== DIRECTIVE ==
Reproduce the stretch of material from the line containing "Click the $14.99 upper price of panda poster" through the line containing "486x437 pixels. coord(22,136)", changing "Terrain" to "Satellite" and keeping everything else as it is. Omit the pictures.

== SUPPLIED MATERIAL ==

• • • • • • •

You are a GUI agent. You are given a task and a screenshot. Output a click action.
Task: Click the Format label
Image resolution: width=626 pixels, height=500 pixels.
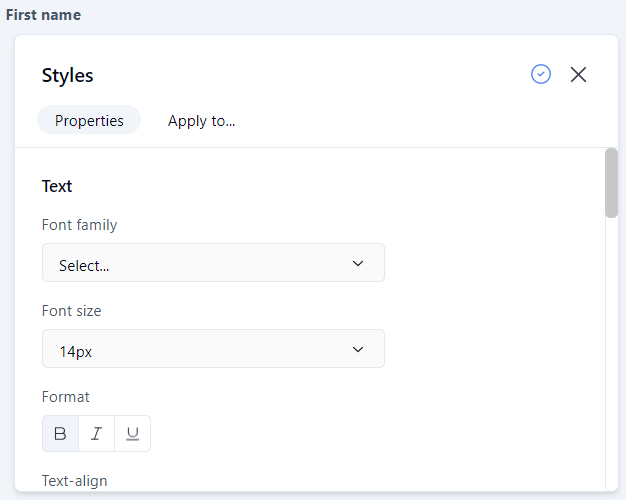tap(65, 397)
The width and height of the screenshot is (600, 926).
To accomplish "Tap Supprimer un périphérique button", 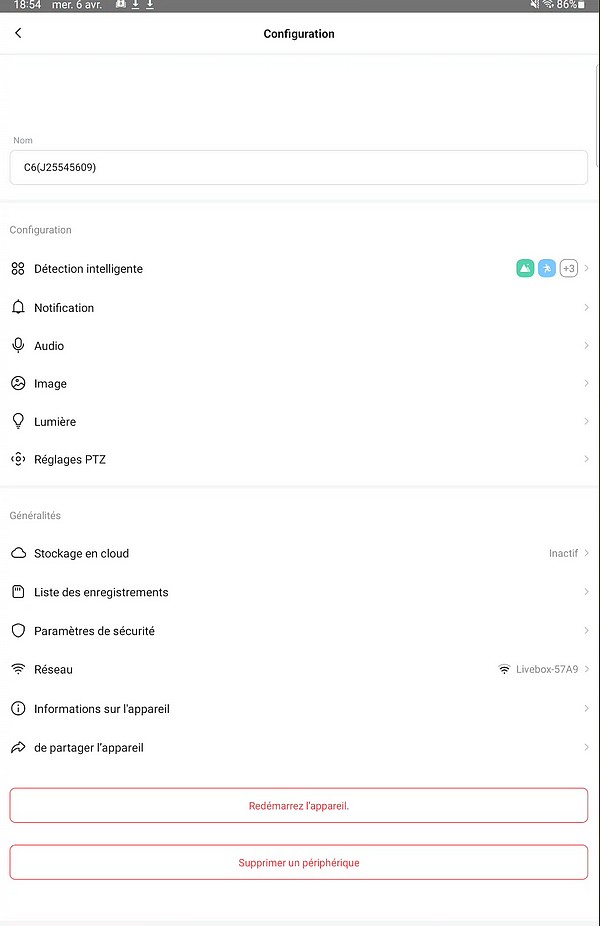I will click(299, 862).
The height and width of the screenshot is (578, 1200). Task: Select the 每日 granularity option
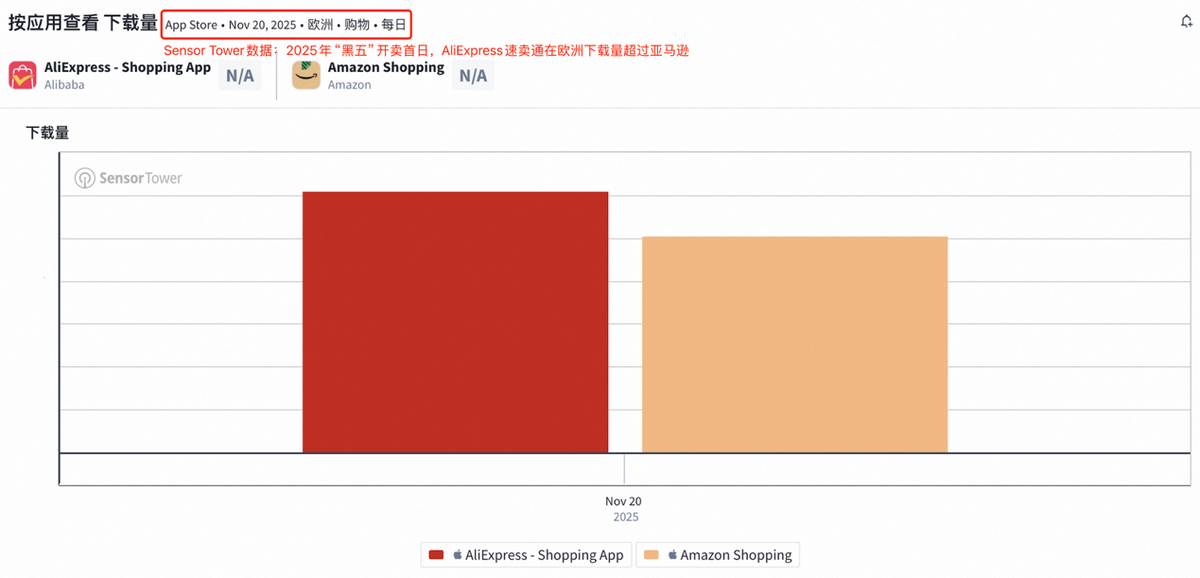coord(394,25)

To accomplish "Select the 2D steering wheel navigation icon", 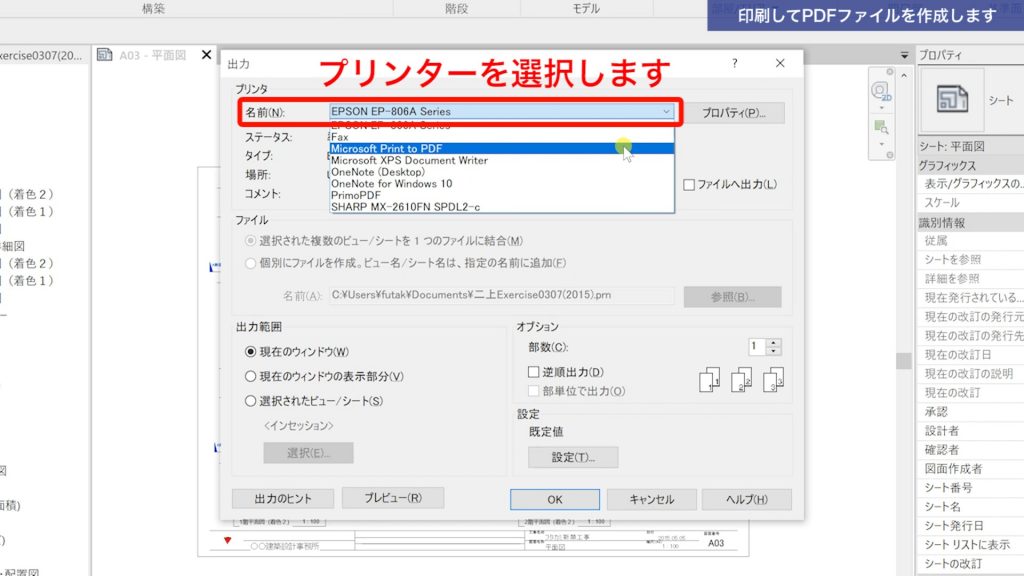I will point(880,91).
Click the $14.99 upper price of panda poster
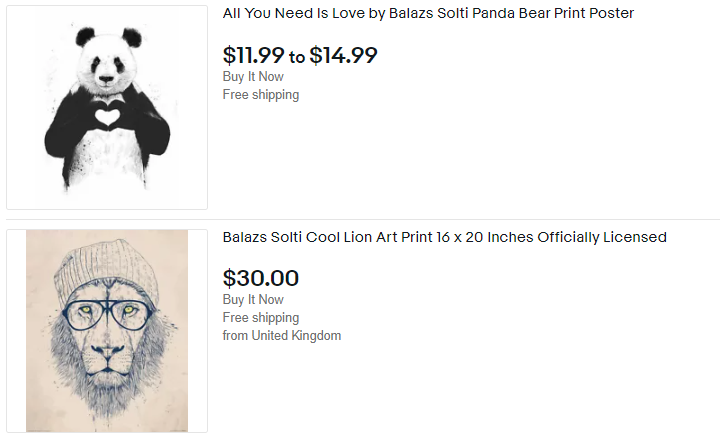Image resolution: width=720 pixels, height=438 pixels. [x=343, y=56]
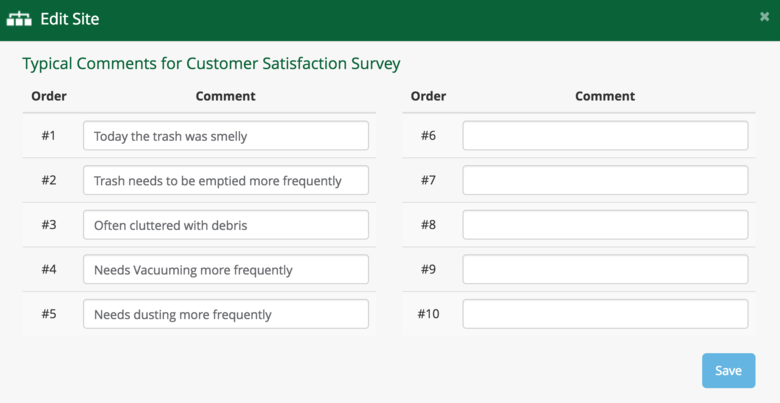Click the "Edit Site" dialog title

pos(69,19)

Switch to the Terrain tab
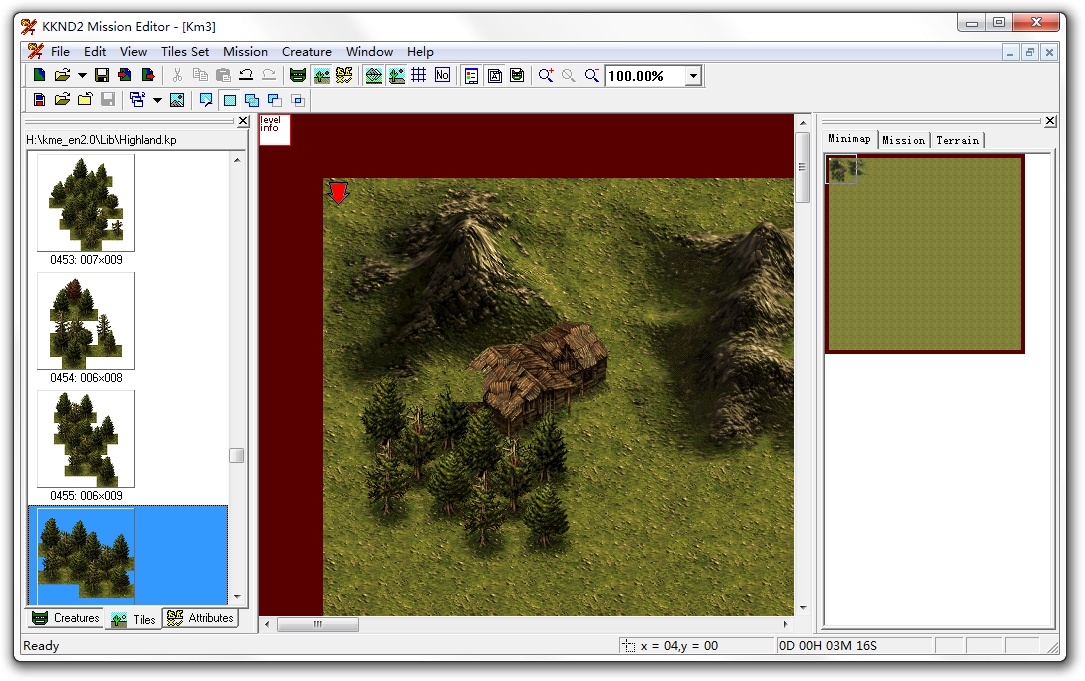click(x=957, y=140)
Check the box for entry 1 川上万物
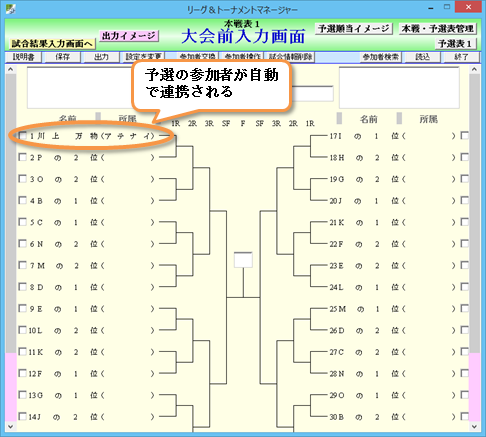486x437 pixels. coord(22,136)
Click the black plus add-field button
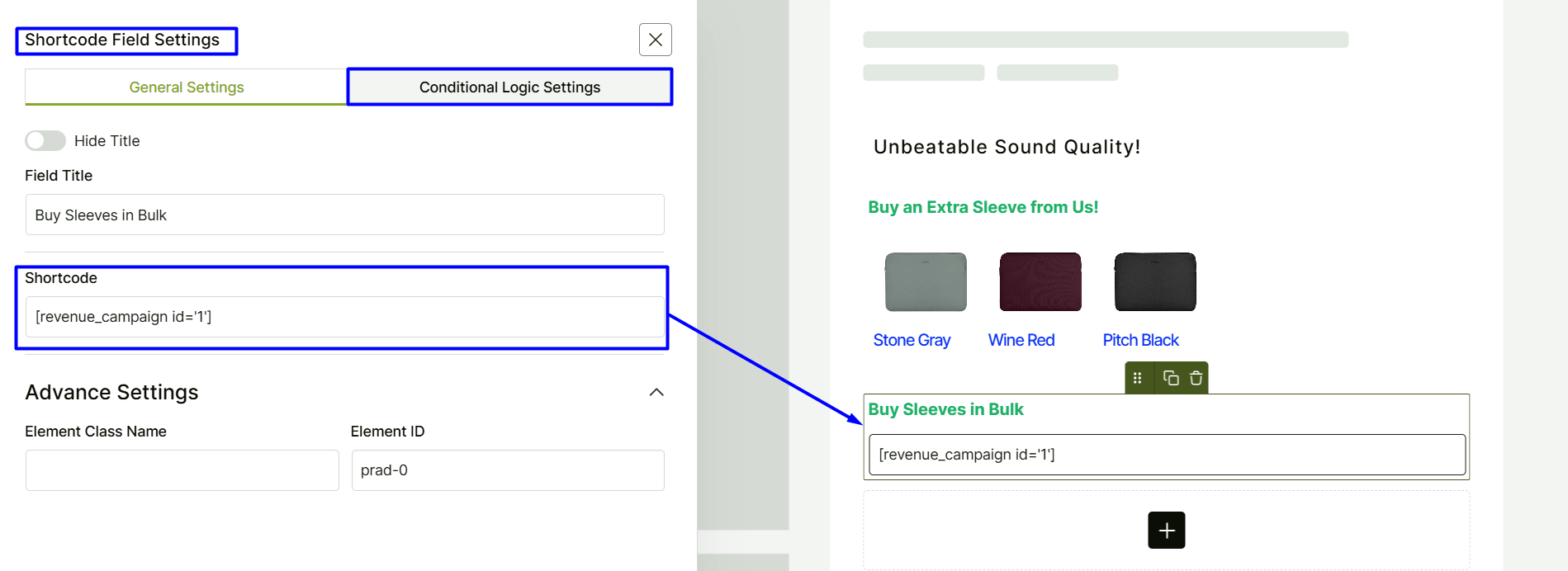Viewport: 1568px width, 571px height. [x=1166, y=530]
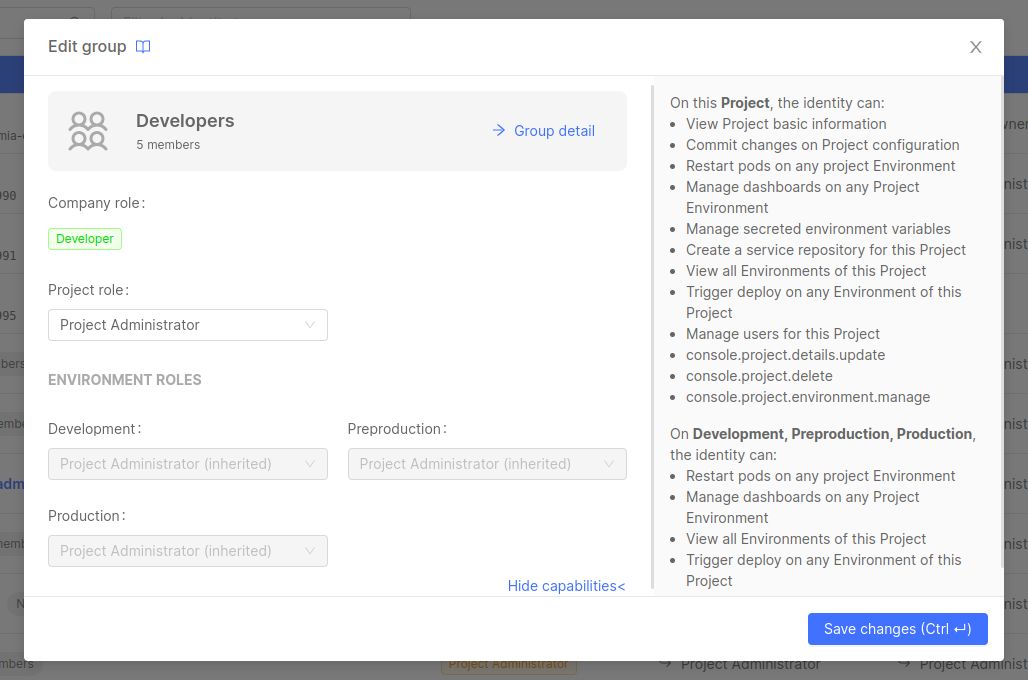The image size is (1028, 680).
Task: Click the 5 members label
Action: pos(168,145)
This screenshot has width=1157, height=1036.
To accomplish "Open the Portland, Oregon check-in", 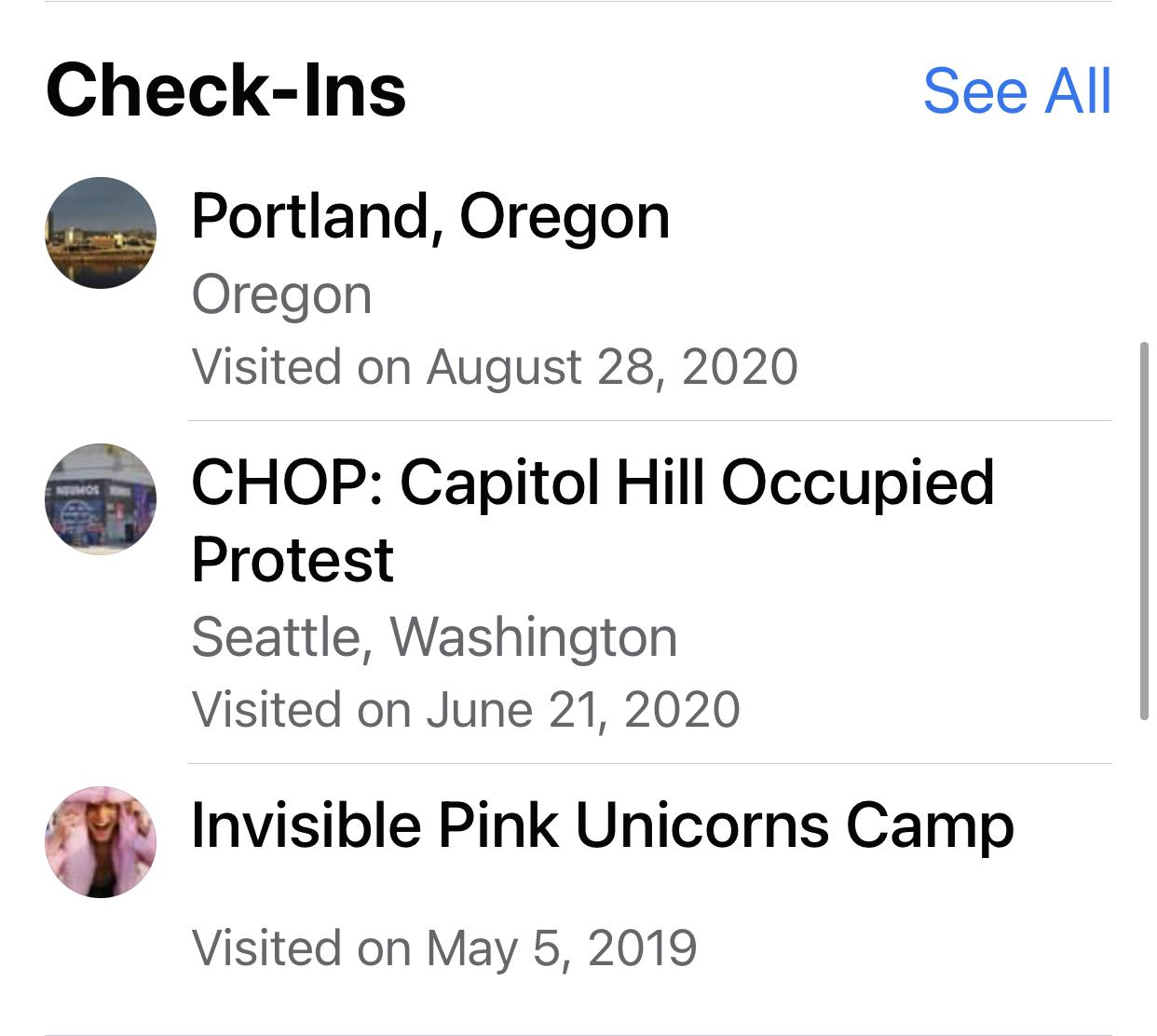I will (430, 216).
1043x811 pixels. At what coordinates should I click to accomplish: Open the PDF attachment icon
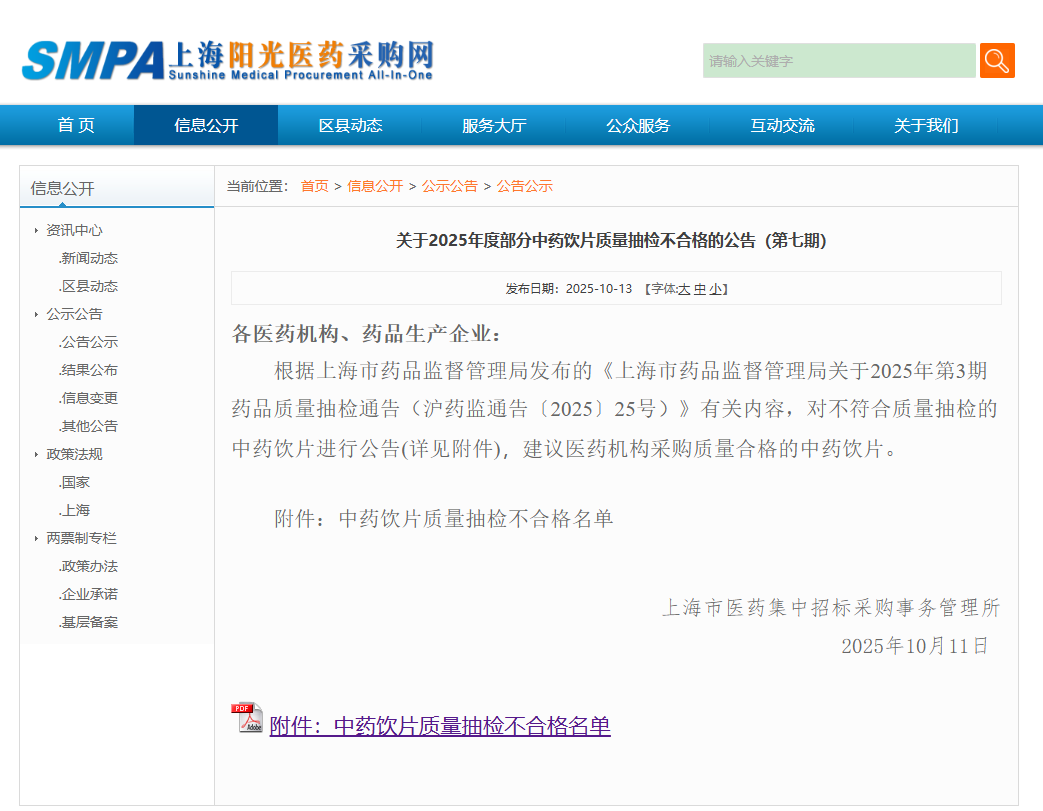(x=248, y=718)
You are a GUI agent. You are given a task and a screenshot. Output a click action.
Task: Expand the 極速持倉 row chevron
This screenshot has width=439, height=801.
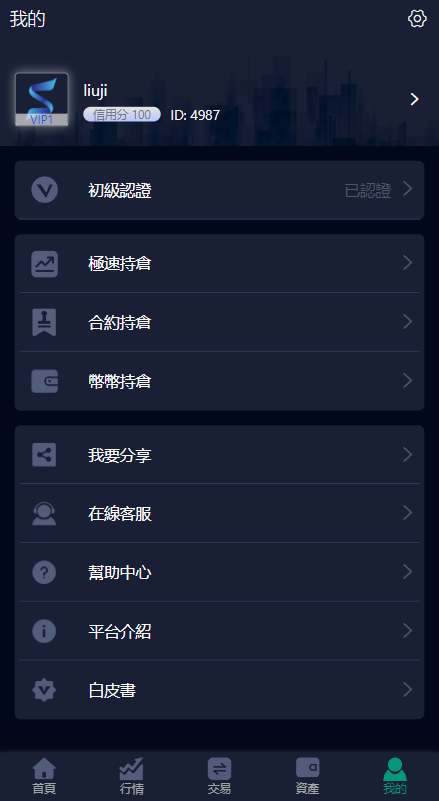point(407,263)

• • • • • • •

== ANSWER TO THE EXERCISE ==
Click the $14.99 upper price of panda poster
Image resolution: width=720 pixels, height=438 pixels. [x=343, y=56]
Click the "Edit Site" dialog title

pos(69,19)

Switch to the Satellite tab
click(x=957, y=140)
Check the box for entry 1 川上万物
486x437 pixels. coord(22,136)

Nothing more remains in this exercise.